2.Fase de Resistência: o corpo tenta voltar ao seu equilíbrio. O organismo pode se adaptar ao problema ou eliminá-lo.

Sintomas:

Problemas com a memória; mal-estar generalizado; formigamento nas extremidades (mãos e/ou pés); sensação de desgaste físico constante; mudança no apetite; aparecimento de problemas de pele; hipertensão arterial; cansaço constante; gastrite prolongada; tontura; sensibilidade emotiva excessiva; obsessão com o agente estressor; irritabilidade excessiva; desejo sexual diminuído.

3.Fase de Exaustão: nessa fase podem surgem diversos comprometimentos físicos em forma de doença.

Diarreias frequentes; dificuldades sexuais; formigamento nas extremidades; insônia; tiques nervosos; hipertensão arterial confirmada; problemas de pele prolongados; mudança extrema de apetite; batimentos cardíacos acelerados; tontura frequente; úlcera; impossibilidade de trabalhar; pesadelos; apatia; cansaço excessivo; irritabilidade; angústia; hipersensibilidade emotiva; perda do senso de humor.

Prevenção e controle

Alimentação: durante o processo de estresse, o organismo perde muitas vitaminas e nutrientes, portanto, para repor essa perda é recomendado comer muitas verduras e frutas, pois são ricas em vitaminas do complexo B, vitamina C, magnésio e manganês. Brócolis, chicória, acelga e alface são ricas nesses nutrientes.
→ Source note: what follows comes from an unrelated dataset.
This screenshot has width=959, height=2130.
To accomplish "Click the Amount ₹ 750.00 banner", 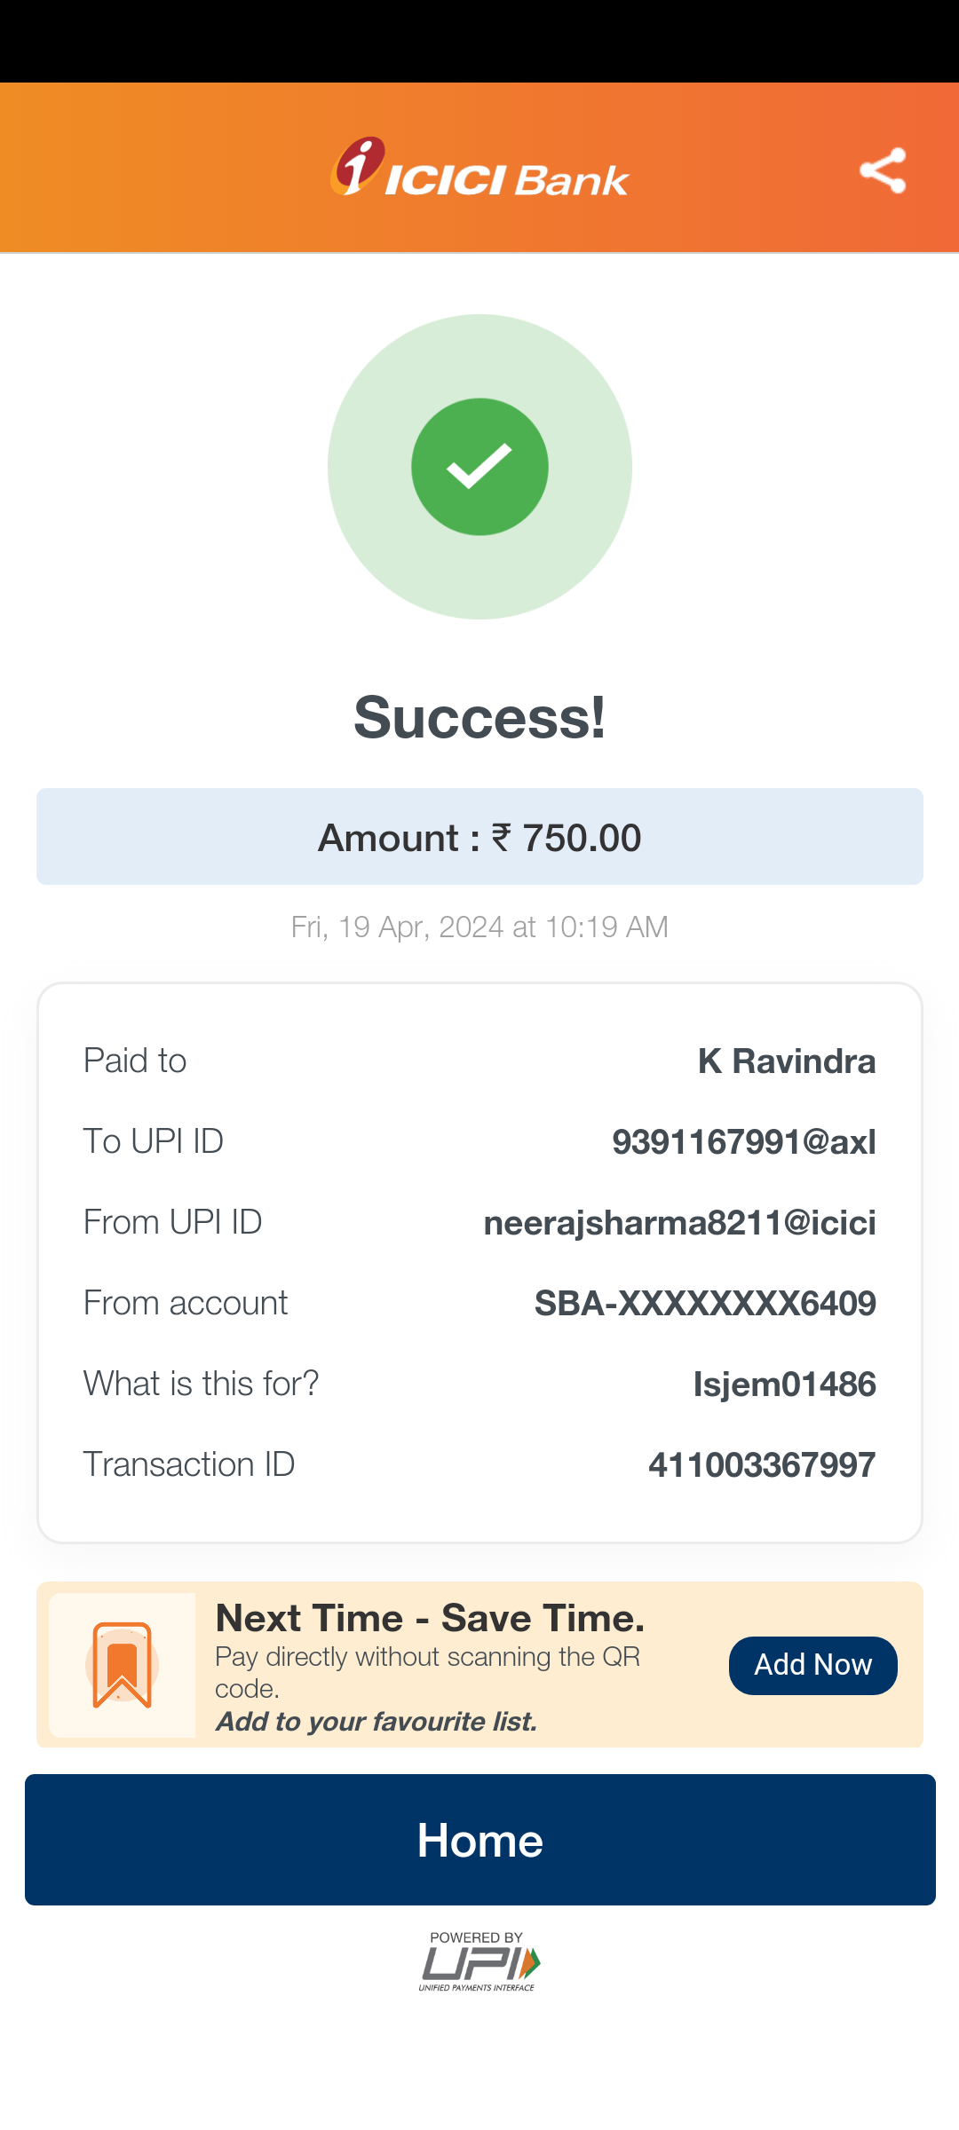I will [x=480, y=837].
O cálcio pode ser reposto com leite e seus derivados.

Atividade Física: qualquer atividade física proporciona benefícios ao organismo, melhorando as funções cardiovasculares e respiratórias, ajudando no condicionamento físico e induzindo a produção de substâncias naturalmente relaxantes e analgésicas, como a endorfina.

Atendimento

No período de 2014-2018 foram realizadas no Sistema Único de Saúde 132.663 consultas ambulatórias em decorrência de quadros associados ao estresse e 1.661 internações.

A assistência a pessoas com reação aguda ao estresse, estado de estresse pós-traumático e transtorno de adaptação é prestada nas Unidades de Saúde da Família, CAPS e Ambulatórios especializados.